- [GOAL OF THE EXERCISE]:
Format every line of the listing below as a numbered list, leaving out blank lines. Omit the pictures from your answer.
── EXTRACTED INFORMATION
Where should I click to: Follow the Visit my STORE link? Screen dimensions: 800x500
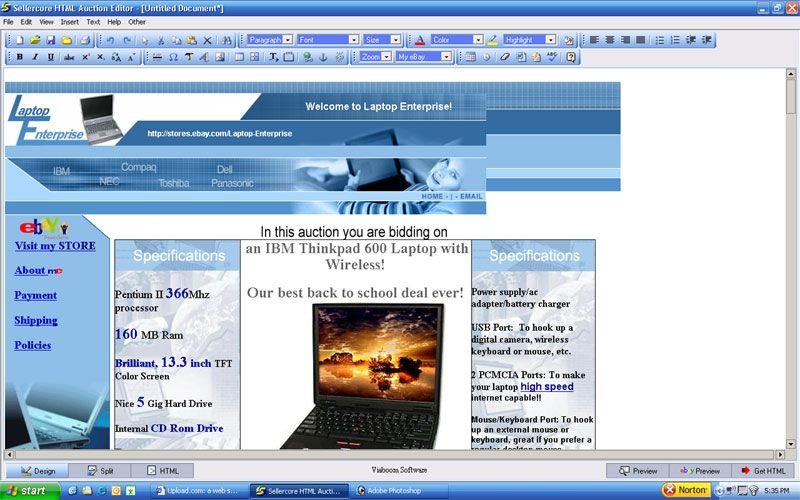[55, 246]
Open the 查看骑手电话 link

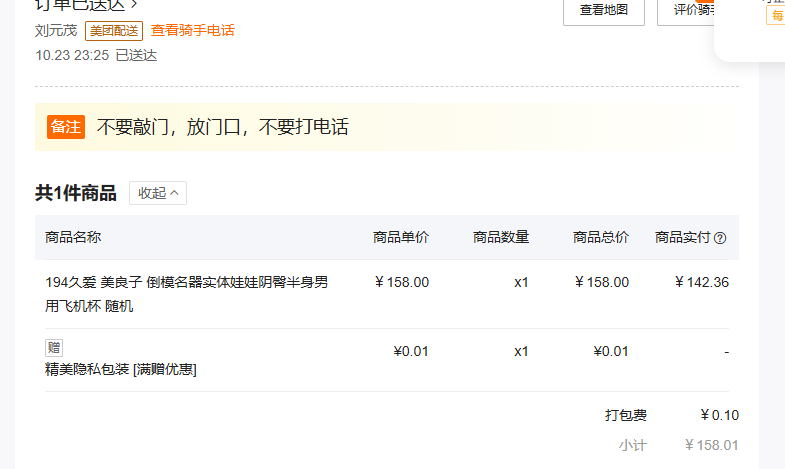193,30
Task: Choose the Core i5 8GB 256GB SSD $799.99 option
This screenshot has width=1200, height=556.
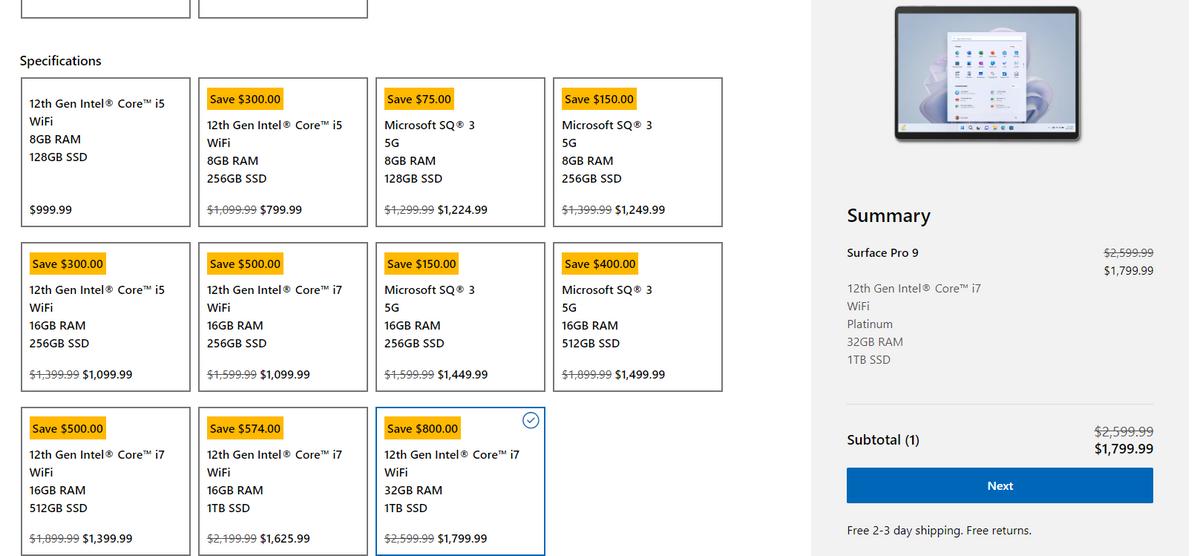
────
- [OUTPUT OF THE EXERCISE]:
1. Where should I click to: Follow the Visit my STORE link? Screen dimensions: 800x500
2. [55, 246]
3. Open the 查看骑手电话 link
4. 193,30
5. Task: Choose the Core i5 8GB 256GB SSD $799.99 option
6. This screenshot has width=1200, height=556.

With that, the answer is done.